Algorithm Data Structure Javascript

1. The goals
2. The approach
3. Additions
1. 3.1 Passing query to the URL
2. 3.2 New category
4. Final thoughts

It started with an idea: "Wouldn't it be nice to have a search functionality on my blog?". Sure, nowadays there are many libraries and external sites such as Google offering this in some form or other. But, as far as my personal projects are concerned, I am not one to be satiated with a solution that would likely involve said third party injecting hell-knows-what into my little home-brew site. Even if that was an option it would probably be overkill for what I actually need.

Other reasons for doing it from scratch are firstly "why not?" and secondly an opportunity to flex my rather atrophied javascript muscle. Last I did anything related to it was 2013 so might as well say the Cambrian era...

1. The goals

So what's the end game here? Defining goals early on helps keep the scope from ever-expanding during implementation. It is always tempting to explore more than is actually needed and get so spread out that the project gets never finished becoming a time sink with a slice of guilt attached to it as a bonus.

As the search will execute entirely on the client side some considerations must be made towards having descent performance. As this site doesn't have, nor will likely have, 20,000 articles it should be relatively easy to have snippy responses to searches.

The requirements:

site-local solution that runs entirely on the client
results based on the index.json file generated by Blogator
result pool generated at least from:
- article's title,
- article's tags,
- tag names.
result filtering for blog article and tags (maybe even projects as an extra)
accept both exact and partial words in a search string
case-insensitive search
no duplication in results
multiple word matches (individual word result set intersection ∩)
graceful failure when Javascript is disabled in the client browser

2. The approach

The structure of the source JSON generated by Blogator is as follows:

{
    "articles": [
        {
            "title"   : "...",
            "date"    : "...",
            "authors" : [ "..." ],
            "tags"    : [ "..." ],
            "headings": [ "..." ],
            "href"    : "..."
        },
        ...
    ],
    "tags": [
        {
            "name": "...",
            "href": "..."
        },
        ...
    ]
}

As the solution needs to differentiate between categories (articles/tags) the JSON index can be parsed as-is without further manipulations and kept in memory as the source reference. The work will mainly be on creating a searchable index and getting the results out based on the words given in the search string.

2.1 Data-structure

Since it would be pretty cool to have a sort of "auto-complete" feature which fills up results as a query is typed I've gone with a collection of tree data-structure which I'm calling a "grove"^[1] since there won't be such a large number of trees as to call it a forest... (arborism related joke ☺)

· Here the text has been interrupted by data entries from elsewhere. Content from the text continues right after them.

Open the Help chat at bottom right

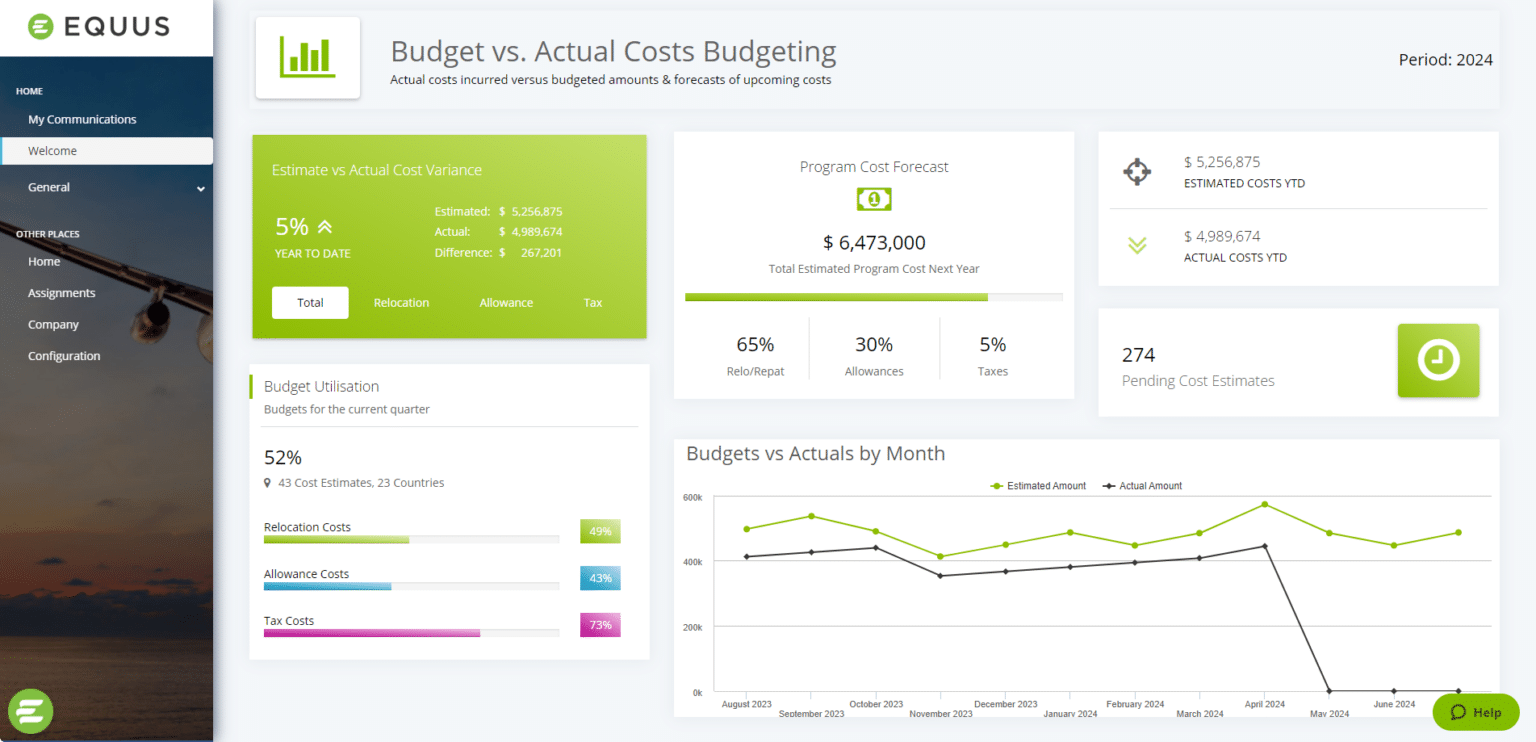click(x=1476, y=711)
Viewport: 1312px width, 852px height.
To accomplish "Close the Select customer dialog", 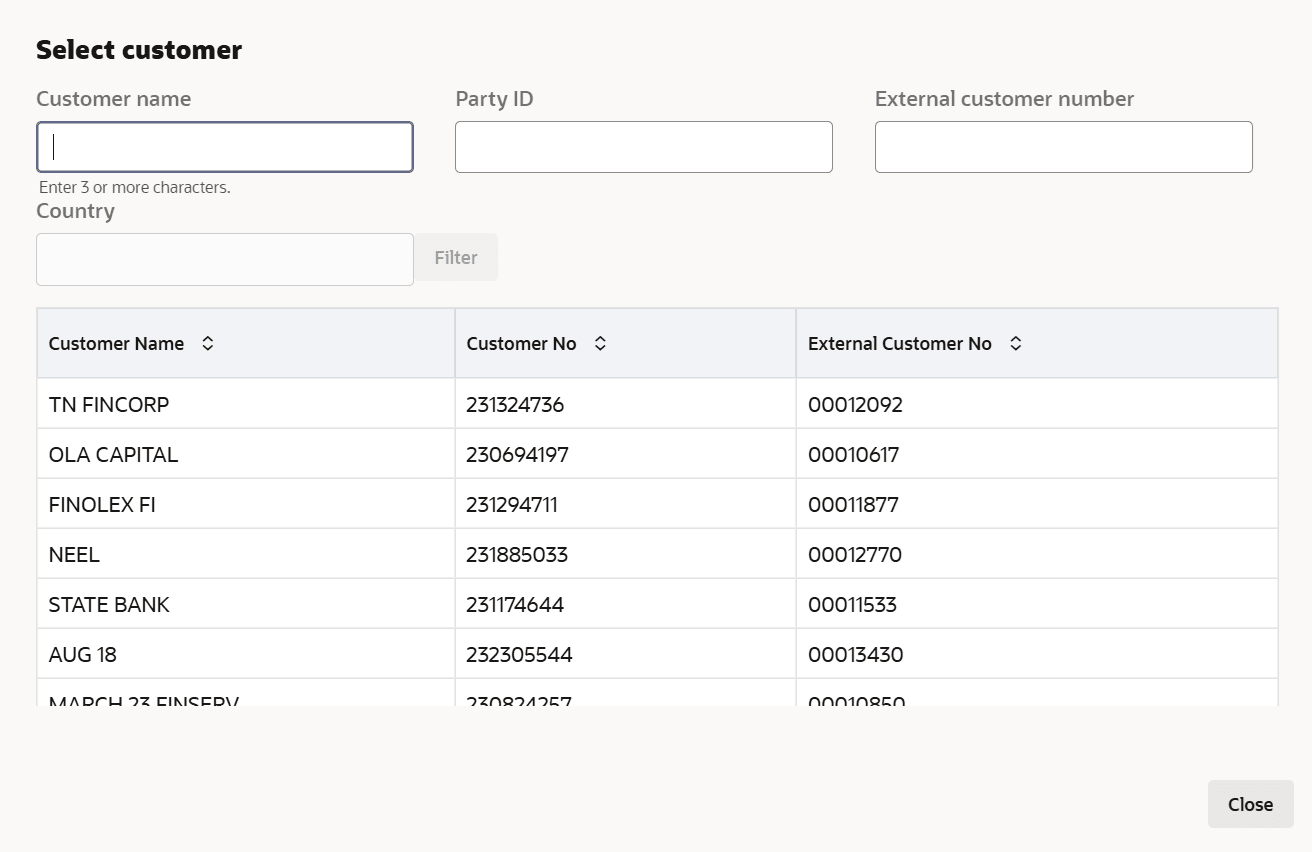I will coord(1250,804).
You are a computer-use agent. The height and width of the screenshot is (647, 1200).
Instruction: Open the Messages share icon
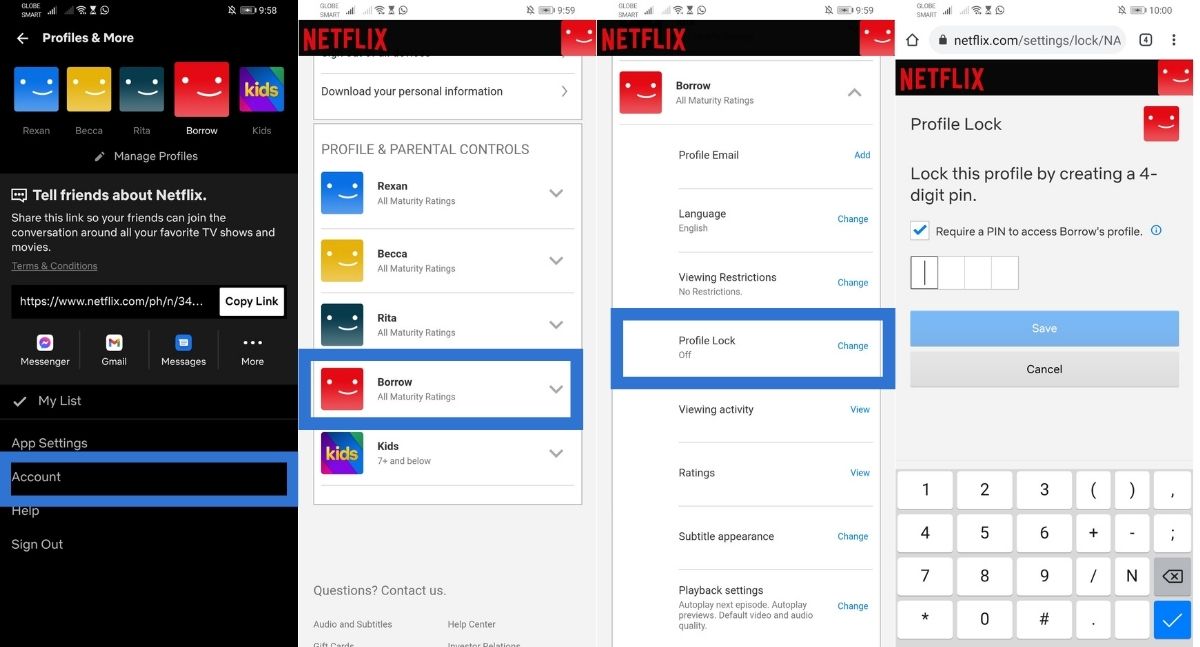[x=183, y=343]
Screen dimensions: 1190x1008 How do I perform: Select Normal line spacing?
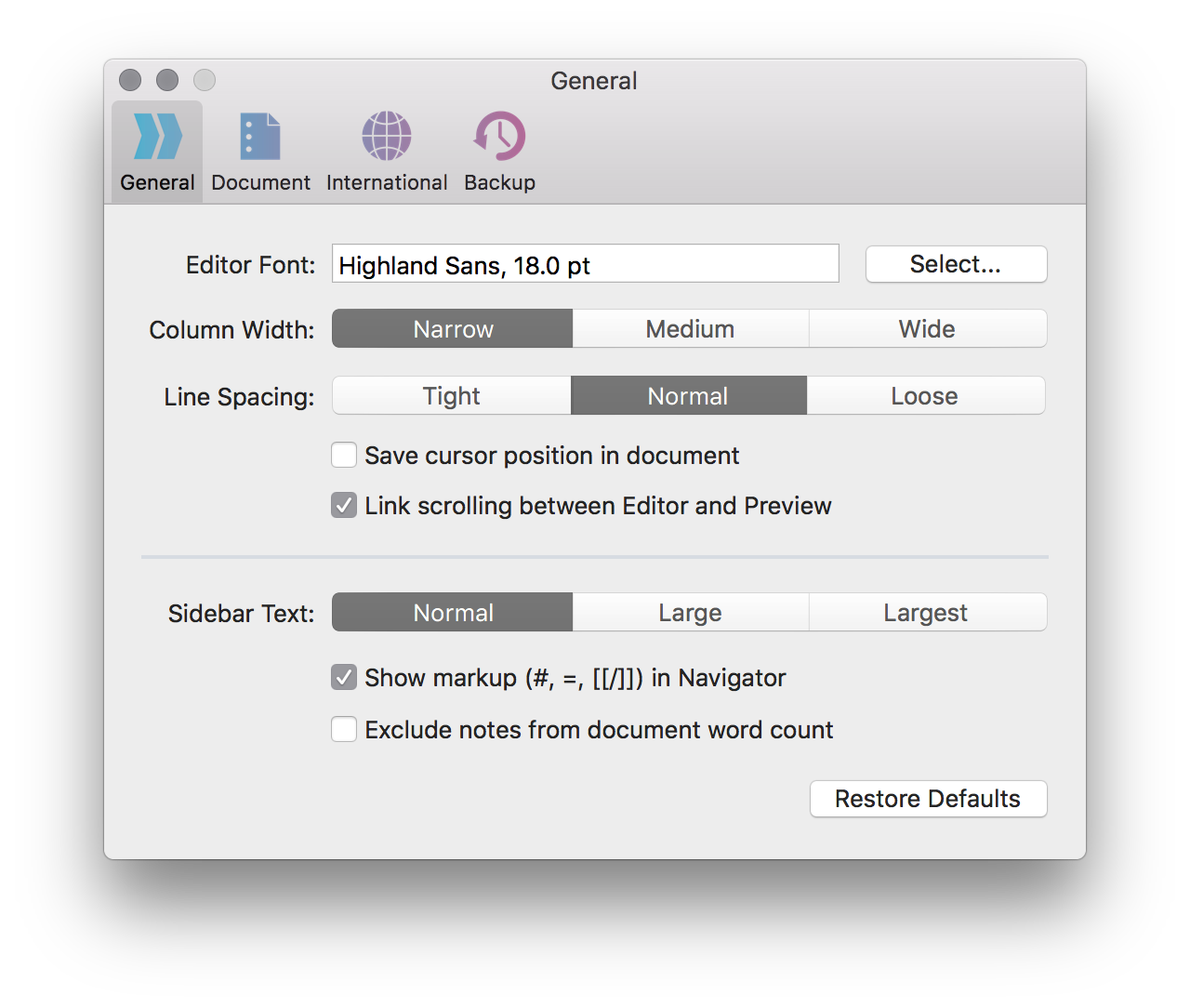point(688,395)
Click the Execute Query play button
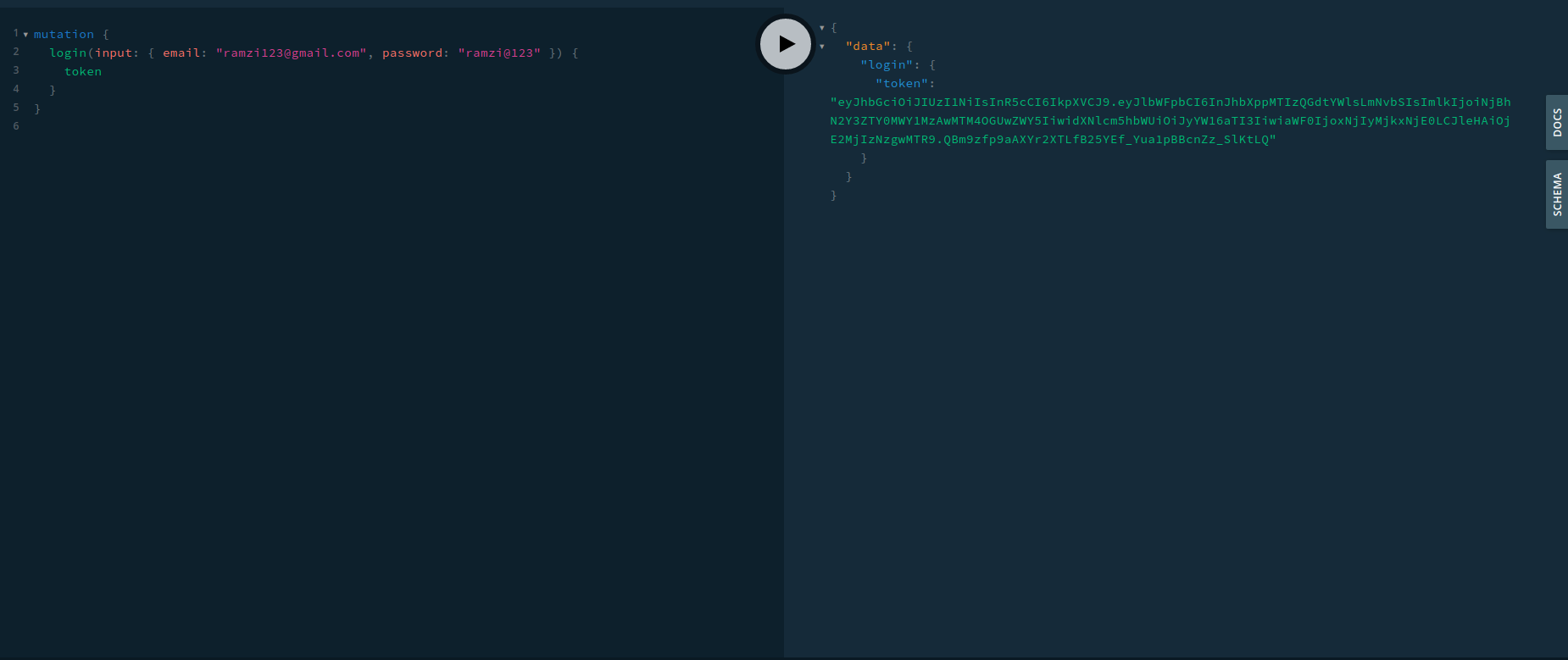 [x=786, y=44]
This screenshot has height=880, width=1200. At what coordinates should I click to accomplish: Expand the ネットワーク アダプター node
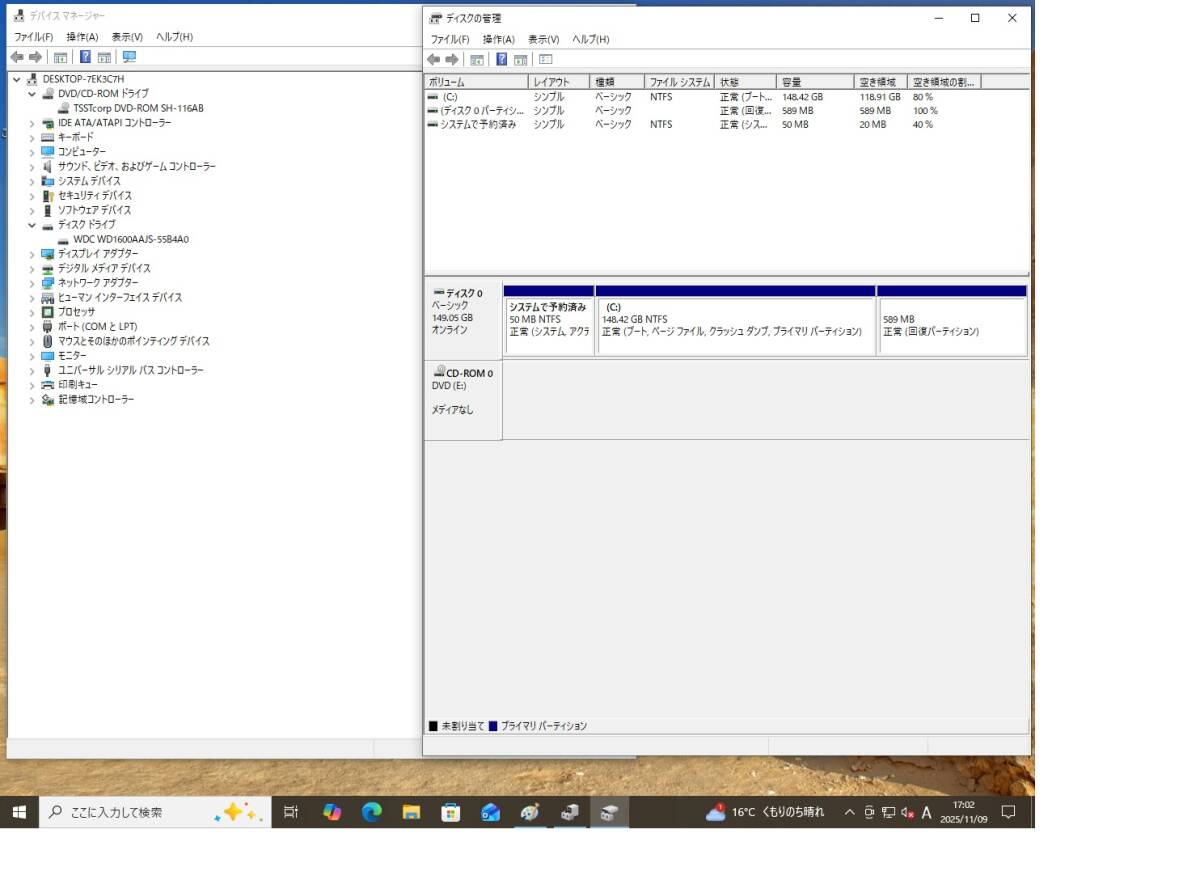tap(31, 283)
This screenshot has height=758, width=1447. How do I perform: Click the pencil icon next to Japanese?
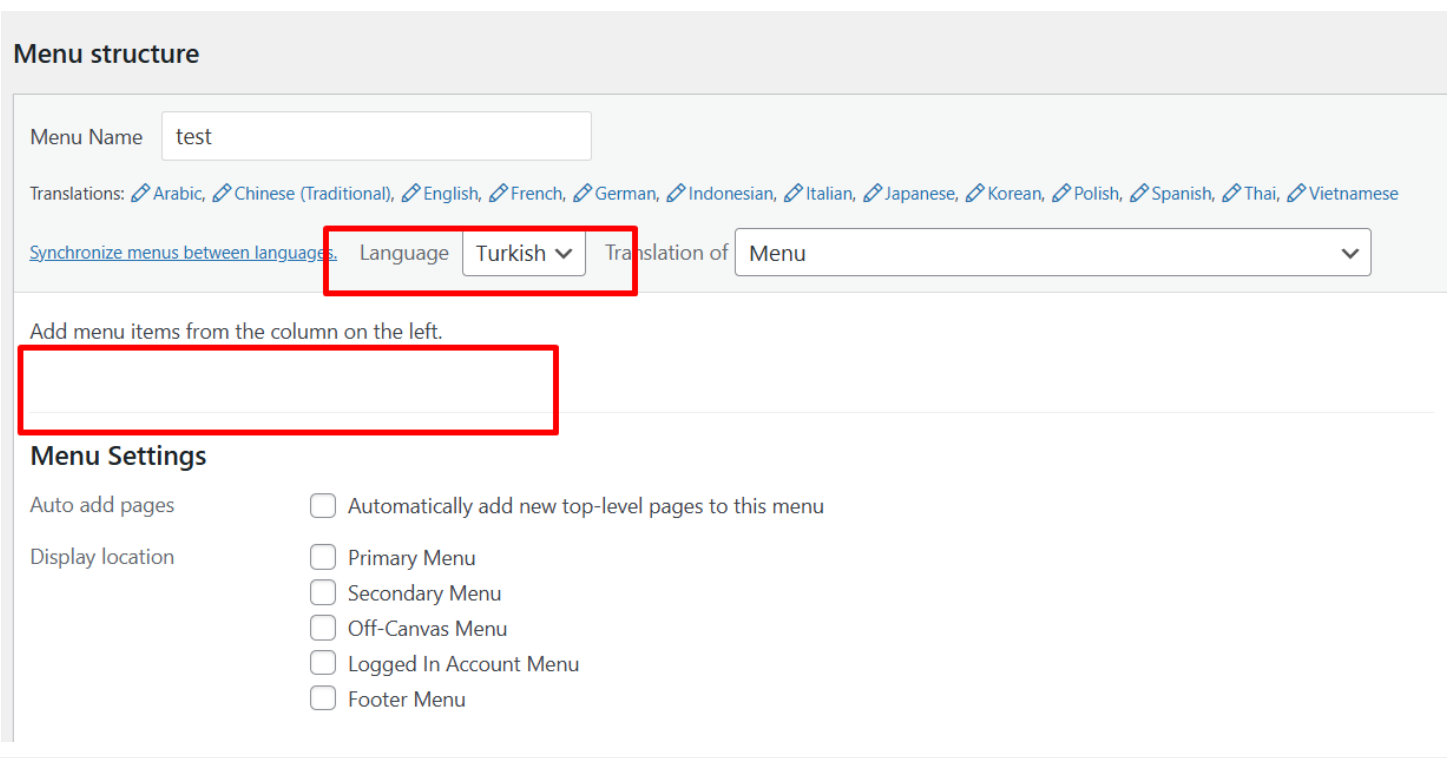pyautogui.click(x=873, y=193)
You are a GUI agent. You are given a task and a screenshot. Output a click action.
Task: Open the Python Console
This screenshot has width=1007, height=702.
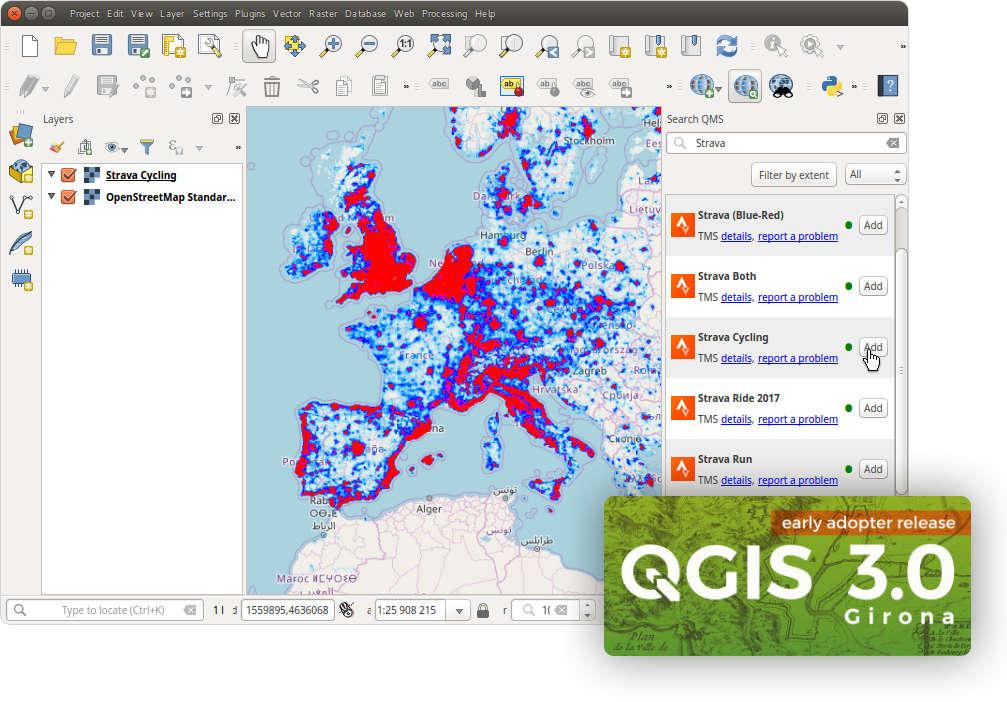tap(831, 87)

This grove contains the root nodes of the trees. Each tree represent a group of words sharing the same starting letter. Meaning that each tree can efficiently hold multiple words that stem from the same root letter or share the same prefix. Each node is identified with a single letter and can link back to sources as well as have any number of children connected to it.

Let's go with an example. Here we have a collection of words that can be grouped into 2 trees: one with a root node 'b' and the other with a root node of 'h':

blog (tag)
blogator (articles)
hell (articles and tag)
hello (articles)
hellraiser (articles)
help (tag)

Visually it will look like this:

Tree-based searching

When transversing a tree from root to all the leaf nodes, all words can be listed. This means that sources of words with a shared prefix can be collected using a recursive function.

accumulateResults = function( node, articles, tags ) {
    gatherNodeResults( node, articles, tags );

    node.child_nodes.forEach(
        ( value ) => { this.accumulateResults( value, articles, tags, projects ); }
    );
}

Recursive tree transversal

For a descent average case performance (O(1) access), children are held in associative array (Maps) whose key are the next possible character for an indexed word.

Where applicable, nodes hold references to the articles/tags that are related to the word assembled by traversing the tree from root to said node.

It's important to note that this approach would not be so great with very large data-sets of lexically different words. The size of the grove and complexity of the trees therein would lead to a longer construction, an increase in the memory footprint, and also have a negative impact on recursive accumulation of matches. The latter could be mitigated by restricting search results to exact matches but that would get rid of the auto-complete feature (the main attraction with this approach).

Thankfully the number and lexical diversity of the words contained in headings and tags of this subject-specific blog are not that huge.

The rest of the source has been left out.